The central paradox of George W. Bush's presidency is that he is a conservative Republican who holds office at a time when the public has regained its appetite for activist government. As a result, his habitual tack on domestic matters has been to rhetorically align himself with popular reforms but substantively align himself with his ideological and financial base in the business lobby. He has followed this pattern on social spending, campaign finance reform, prescription drugs, patients' rights, airport security, and other issues. And now he has done it again on corporate reform.
Bush's message this week was that he is truly and deeply outraged by corporate malfeasance. The administration leaked to the press a conversation between Treasury Secretary Paul O'Neill and Bush, wherein the former bemoaned the fact that kids with marijuana get more jail time than do corporate crooks, which prompted the president to reply, "You're absolutely right," and shake his head. In his speech on corporate responsibility on Tuesday, Bush railed against "business executives breaching the trust and abusing power," and called for "a new era of integrity in corporate America." To accompany his tough rhetoric, Bush presented a seemingly thorough proposal, filled with nice, round numbers: A ten-point Accountability Plan; a doubling of prison sentences for financial fraud; a $100 million funding increase; and 100 new staffers for the Securities and Exchange Commission (SEC). The purpose of all this was to create the appearance of reform while doing as little as possible. Eighteen months into his presidency, Bush has the routine down to a science.

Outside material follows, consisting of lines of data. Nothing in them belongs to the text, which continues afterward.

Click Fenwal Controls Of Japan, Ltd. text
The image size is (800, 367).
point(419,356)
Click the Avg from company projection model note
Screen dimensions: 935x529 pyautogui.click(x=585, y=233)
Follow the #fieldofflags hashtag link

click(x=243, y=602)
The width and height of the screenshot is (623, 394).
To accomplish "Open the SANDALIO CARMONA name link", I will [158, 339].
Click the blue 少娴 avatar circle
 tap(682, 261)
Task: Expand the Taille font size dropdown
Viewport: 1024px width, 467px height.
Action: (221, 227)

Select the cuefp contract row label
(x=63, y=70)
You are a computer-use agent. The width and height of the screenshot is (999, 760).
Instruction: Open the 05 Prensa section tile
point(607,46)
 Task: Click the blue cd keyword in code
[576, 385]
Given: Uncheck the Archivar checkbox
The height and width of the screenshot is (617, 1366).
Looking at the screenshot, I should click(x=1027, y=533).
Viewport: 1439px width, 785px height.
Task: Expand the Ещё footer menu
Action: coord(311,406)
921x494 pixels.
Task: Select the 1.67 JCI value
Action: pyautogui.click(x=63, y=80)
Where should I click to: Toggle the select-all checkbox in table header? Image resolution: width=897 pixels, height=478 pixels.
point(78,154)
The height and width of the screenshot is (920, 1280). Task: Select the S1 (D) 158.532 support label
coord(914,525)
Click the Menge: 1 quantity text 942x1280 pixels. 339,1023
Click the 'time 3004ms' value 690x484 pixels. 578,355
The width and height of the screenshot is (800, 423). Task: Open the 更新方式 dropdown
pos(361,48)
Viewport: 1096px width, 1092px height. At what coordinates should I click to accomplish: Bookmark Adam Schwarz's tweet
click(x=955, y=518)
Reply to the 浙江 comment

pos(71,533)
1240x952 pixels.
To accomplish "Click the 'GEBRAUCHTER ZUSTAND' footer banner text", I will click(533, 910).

Begin with Bush's threats of lengthy prison sentences, one of the highlights of his speech. It might seem obvious that the threat of jail time would deter white-collar crime. The problem, alas, is that criminalizing financial fraud rarely works. Consider--to take one company at random--Harken Energy, which employed Bush as a consultant and audit committee member. Harken inflated its stock by putting together a group of insiders to purchase a subsidiary at an inflated price. "This was an honest disagreement about accounting procedures," Bush told reporters the day before his speech. "And the SEC ... asked Harken to restate earnings, which it did. I mean, that's the way the SEC works." Bush is wrong to use the system as a moral defense of Harken's obviously unethical accounting. But as a legal matter he's right. Financial fraud usually involves lots of people delving into legally murky terrain. Pinning the responsibility on a single individual, and proving criminal intent, is usually impossible. Increasing jail terms, as a former SEC official puts it, is "more symbolic than something that's likely to have an important effect."
The good news is that there are plenty of other ways to rein in corporate malfeasance. The bad news is that, his rhetoric notwithstanding, Bush opposes almost all of them. His ten-point plan is an empty shell, filled with measures the SEC or stock exchange already planned to adopt or with measures that are actually weaker than the ones they have proposed. Right now, for instance, the SEC can't bar executives from serving on boards unless it can prove their "substantial unfitness." The SEC wants to lower the standard to merely "unfit," making it easier to bar crooked executives. Bush's speech included a ringing call to bar "corporate leaders who are convicted of abusing their powers." This new standard--actual criminal conviction--would set the bar for executives even lower than it is right now.
Or take SEC funding. Even Republicans say SEC enforcement has languished due to years of underfunding. Its lawyers not only earn vastly less than the private sector they match wits against; they earn considerably less than lawyers in other federal agencies. Bush promises a $100 million boost, which sounds generous--until you realize that even House Republicans have pledged an increase three times greater.